Znanym i rozpoznawalnym symbolem „Wesela” jest właśnie chocholi taniec. Jest on przykładem tego, jak w tym dziele łączy się ze sobą płaszczyzna realistyczna z fantastyczną. Chochoł początkowo był zwykłym okryciem, chroniącym rośliny przed zimnem, ale został zaproszony przez Rachelę i parę młodą na wesele. Wówczas ożył, przegoniła go jednak mała Isia. Rozzłoszczony Chochoł sprowadził na wesele kolejne fantastyczne zjawy, a na końcu dramatu wprowadził gości w stan podobny do hipnozy przy pomocy swojej muzyki. Pogrążyli się oni w niekontrolowanym tańcu, pełni senności i niezdolni do samodzielnego ruchu zgodnie z własną wolą. Chocholi taniec symbolizował bowiem stan, w którym znalazł się naród – niezdolny do działania, by walczyć o swoją niepodległość, ale też z drugiej strony oczekujący na lepsze czasy, w których uda się zorganizować zwycięskie powstanie przeciwko zaborcy.
W „Panu Tadeuszu” symbolicznym tańcem był polonez, do którego ruszyli wszyscy uczestnicy uczty zaręczynowej Tadeusza i Zosi. Prowadził go Podkomorzy, o którym mówiło się, że jest ostatnim, który tak potrafi prowadzić ten taniec. Polonez łączył ze sobą w zgodzie wszystkich bohaterów, niezależnie od perypetii, jakie były ich udziałem w trakcie całej akcji utworu. Był on także świadectwem czasów, które powoli odchodziły już w zapomnienie ze względu na zmieniający się obraz świata. Polonez był częścią kultury szlacheckiej, ważnym obyczajem, który wiązał się z tożsamością narodową Polaków. Jednak należał on także do kultury, której czas już przeminął, razem z dworkami szlacheckimi i towarzyszącymi im obyczajami oraz tradycjami. Polonez jest więc symbolicznym odejściem starego świata w stronę nowego porządku, zupełnie innego od tego, do czego przywykł Mickiewicz i co pamiętał ze swojej młodości.

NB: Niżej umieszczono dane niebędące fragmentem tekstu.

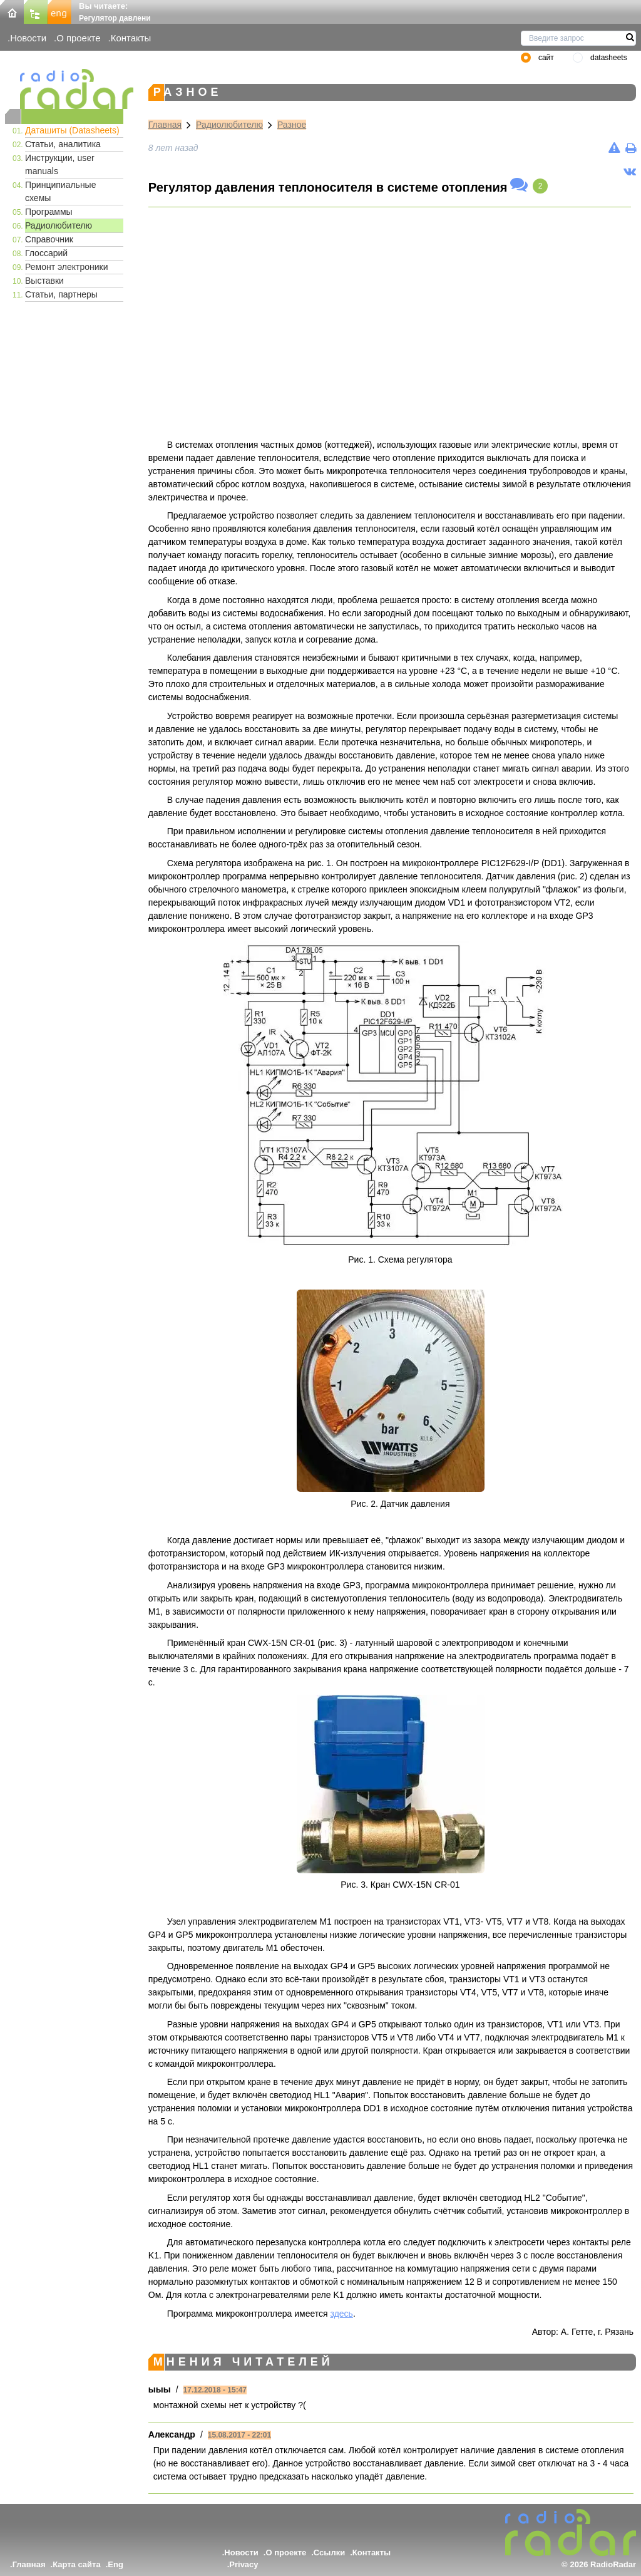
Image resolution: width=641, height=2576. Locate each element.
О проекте (78, 38)
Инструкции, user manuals (60, 164)
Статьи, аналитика (63, 144)
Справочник (49, 239)
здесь (342, 2314)
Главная (165, 125)
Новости (28, 38)
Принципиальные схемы (60, 191)
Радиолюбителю (58, 225)
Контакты (131, 38)
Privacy (243, 2564)
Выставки (44, 281)
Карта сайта (77, 2564)
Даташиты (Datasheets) (72, 130)
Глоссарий (46, 253)
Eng (115, 2564)
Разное (291, 125)
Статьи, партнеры (61, 294)
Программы (49, 212)
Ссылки (329, 2552)
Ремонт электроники (66, 267)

Taniec w „Tangu” Sławomira Mrożka także ma symboliczne znaczenie. Jest ono obecne już w tytule dramatu. Mrożek opisał scenę, w której jego bohaterowie tańczą tango w rytm melodii „La Cumparsita”. Parą jest wujek Eugeniusz, uosabiający klasę inteligencji i artystów, a jego partnerem jest przedstawiciel klasy robotniczej, czyli lokaj Edek, ubrany w ciasną marynarkę Artura, którego przed chwilą zabił. Edek prowadzi wujka Eugeniusza, to on triumfuje w tym tańcu. Tango symbolizuje więc upadek inteligencji i klasy wyższej oraz to, że klasa robotnicza przejęła stery i to ona ma teraz władzę. Jest to triumf prymitywizmu nad inteligencją, brutalnej siły nad wyższymi sferami. Swoją symbolikę Mrożek czerpał właśnie z chocholego tańca Stanisława Wyspiańskiego.
Taniec niesie więc za sobą wiele ukrytych znaczeń. To popularny motyw, bardzo często kojarzony z Chochołem Stanisława Wyspiańskiego, lecz często jest on też obecny w innych dziełach. Za jego pomocą autorzy często ukazują hierarchię, jaka panuje w społeczeństwie oraz układ sił, ważne jest bowiem to, kto w tym tańcu prowadzi.